Glucose Tolerance Test: 1 - free
antenatal classes: 5 - free
breastfeeding class : 1 - free
inducement: free
vacuum delivery, with episiotomy: free
pain relief: pethidine injection and entonox: free
Hospital stay: three nights - free. Regular visits from midwives, doctors and lactation consultants as often as I called for them.
Visit from the public health nurse to check on baby's progress: 2 so far - free. I also have her phone number and address of drop in centre to see her with any question or worry I might have.
Other services available to me for free: physiotherapy classes, follow up visits at the hospital, GP visits for baby'svaccines.
My insurance did not cover the pregnancy. So we contacted best OBGYN and told we are self pay. He offered 9 month routine check plus delivery plus 6 month post partum visit for $2200 (to be paid in 6 installments) ($300 more for C section). I spoke with hospital where he was practicing and they offered me a self pay plan for $3500 (normal vaginal delivery, 1 night stay with $700 for additional night), $1000 extra for every additional child, $700 for epidural, if C section, hospital charges will be $6800. Terms were so clearly spelt, that I did not had to go through insurance hastles and coverage denial/ copay/ co-insurance/ out of pocket/ other nonsense I had to face for my first delivery.
I can't believe how much labor & delivery costs have increased for us over the years. Baby #1 (born 2002) cost less than $2K, baby #2 (2005) cost $2.5K and baby #3 (2008) cost $3k. Now baby #4 has been born (2012) & our insurance claims are saying we owe $5200 so far & they haven't even processed my OB's claim yet.
- $1800 hospital bill for baby
- $250 pediatrician bill
- $700 anesthesiologist bill
- $2500 hospital bill for me
- $? OB bill
All my past deliveries were natural, but baby #4 was a c-section. However, I don't remember receiving such high bills for just the baby before. His bills alone were $2K this time & he was perfectly healthy.
Our plan has a $2500 per person/$4500 per family deductible & $2500/$4500 co-insurance (80/20?) amount that has to be paid by us after the deductible has been met, as well. We're already paying over $200 a month towards our insurance premium, too.
Great benefits, right? And, my husband works for a union.
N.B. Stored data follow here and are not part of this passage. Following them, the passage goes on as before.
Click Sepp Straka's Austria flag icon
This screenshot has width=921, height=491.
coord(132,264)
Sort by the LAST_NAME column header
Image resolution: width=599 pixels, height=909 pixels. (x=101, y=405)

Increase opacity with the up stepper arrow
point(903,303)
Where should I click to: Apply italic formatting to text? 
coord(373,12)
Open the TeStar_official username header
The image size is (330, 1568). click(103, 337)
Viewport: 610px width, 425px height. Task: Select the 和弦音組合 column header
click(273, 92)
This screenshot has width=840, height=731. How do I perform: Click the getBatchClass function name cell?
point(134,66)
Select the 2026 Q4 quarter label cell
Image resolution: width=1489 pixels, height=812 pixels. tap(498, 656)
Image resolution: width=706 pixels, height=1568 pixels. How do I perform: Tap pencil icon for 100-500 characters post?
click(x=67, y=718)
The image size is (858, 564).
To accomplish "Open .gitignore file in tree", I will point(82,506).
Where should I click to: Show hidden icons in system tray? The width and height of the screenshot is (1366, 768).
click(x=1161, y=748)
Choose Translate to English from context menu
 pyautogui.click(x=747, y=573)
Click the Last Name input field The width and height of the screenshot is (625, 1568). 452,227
I don't know how we're going to pay these medical bills. Hubby took a huge pay cut at work recently & we're already having trouble paying our other bills.
We got pregnant before we could add on a maternity rider and had to self pay. Prenatal visits w/ my midwife was discounted to $2750, about $375/per prenatal visit with a $500 down payment. $80 for 20wk ultrasound, and $3000 for hospital costs. We plan on paying cash again, as my l&d have been uncomplicated vaginal deliveries w/o epidural. And we live in NC now... was curious about their costs.
30.00 Co-pay, 30% of Hospital bill w/ $3000.00 max
Amount: $3,150.00 not covered by insurance
Posted by: Lorena C in Los Angeles, CA.
Posted: January 7th, 2013 02:01PM
Hospital: 2,700.00
Your Insurer: Health Net
Type of Plan: HMO
My job did not take anything out of checks for insurance coverage, but I had a steep co-pay(paid $450.00 total) and had to pay 30% of my hospital which totaled $2700.00
I had an ER c-section after my son flatlined during the try to give a vaginal birth. 4 days hospital stay and $1800 less in the pocket (I still pay this off). But I don't care. My son is healthy and alive. Nothing else really matters.
I have double bills because I attempted an out of hospital birth with midwives and baby didnt progress after 30 hours so ended up having a cesarean birth.
We were surprised to find out after the delivery that the baby would have his own deductible and $500/per day hospital co pay. And I thought I studied and planned and asked all the right questions!
Add to the fact baby was born right after the first of the year and I had to start over on my deductible!
The bills showed charges for facilities, professional fees, meds, tests, labs, doctors visits and amount of tiolet paper used(joking).
I think it's really shady that no one can ever tell you how much these things will cost before you make the charges. It's like the medical billing and coding are intentionally convoluted. AArrgghh
Luckily they agreed to take $340/mo with no interest charged.